→ Task prompt: Copy the lines verbatim from the line containing "has height=819, width=1456." through the line containing "(x=179, y=273)", including both of those lines. Leave the pictures out of your answer.

→ Records for this task:
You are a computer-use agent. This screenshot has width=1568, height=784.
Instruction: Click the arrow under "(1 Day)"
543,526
* * *
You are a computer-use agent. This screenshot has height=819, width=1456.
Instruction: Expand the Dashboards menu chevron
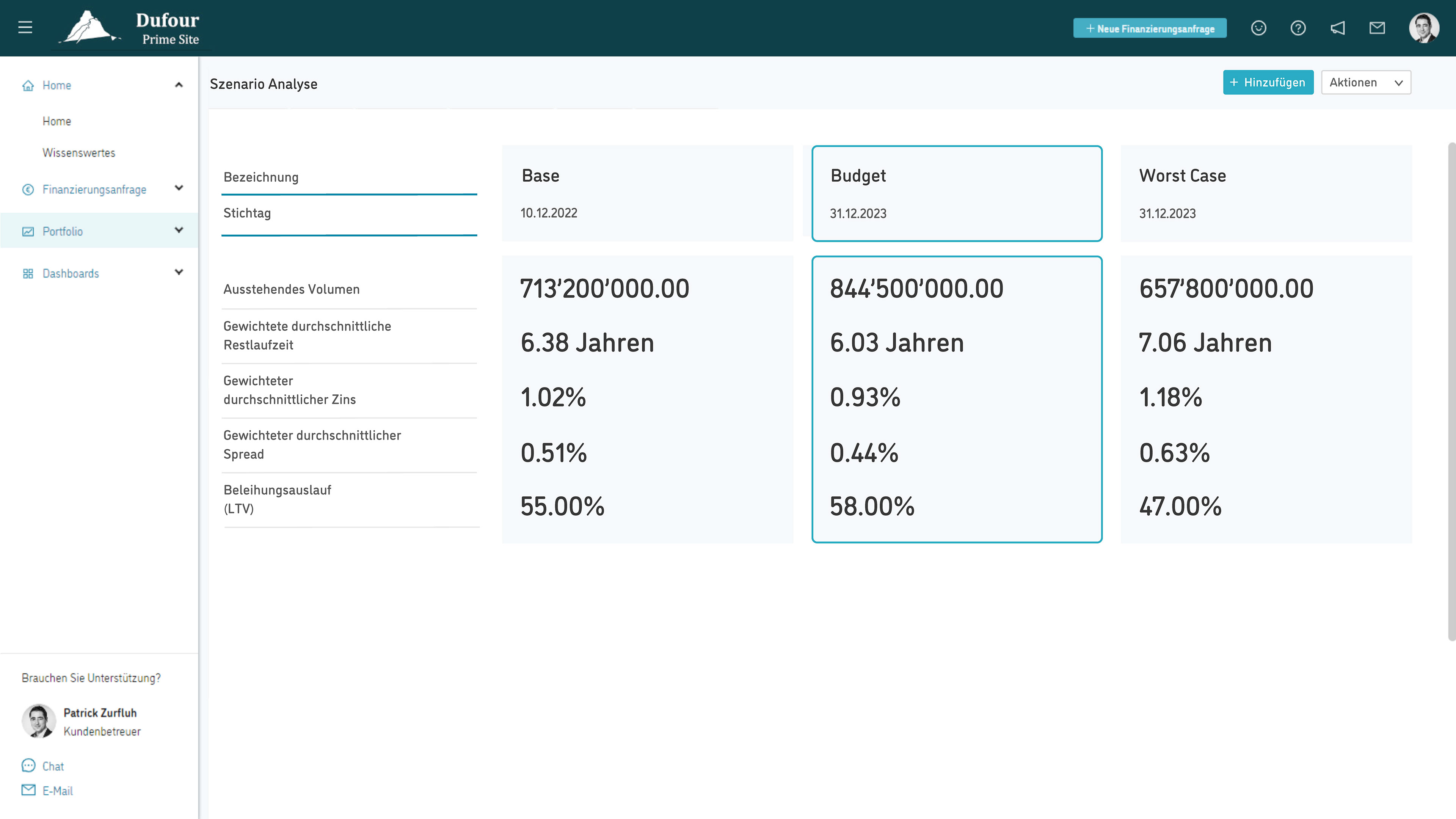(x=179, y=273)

→ Complete answer:
You are a computer-use agent. This screenshot has height=819, width=1456.
Instruction: Expand the Dashboards menu chevron
(x=179, y=273)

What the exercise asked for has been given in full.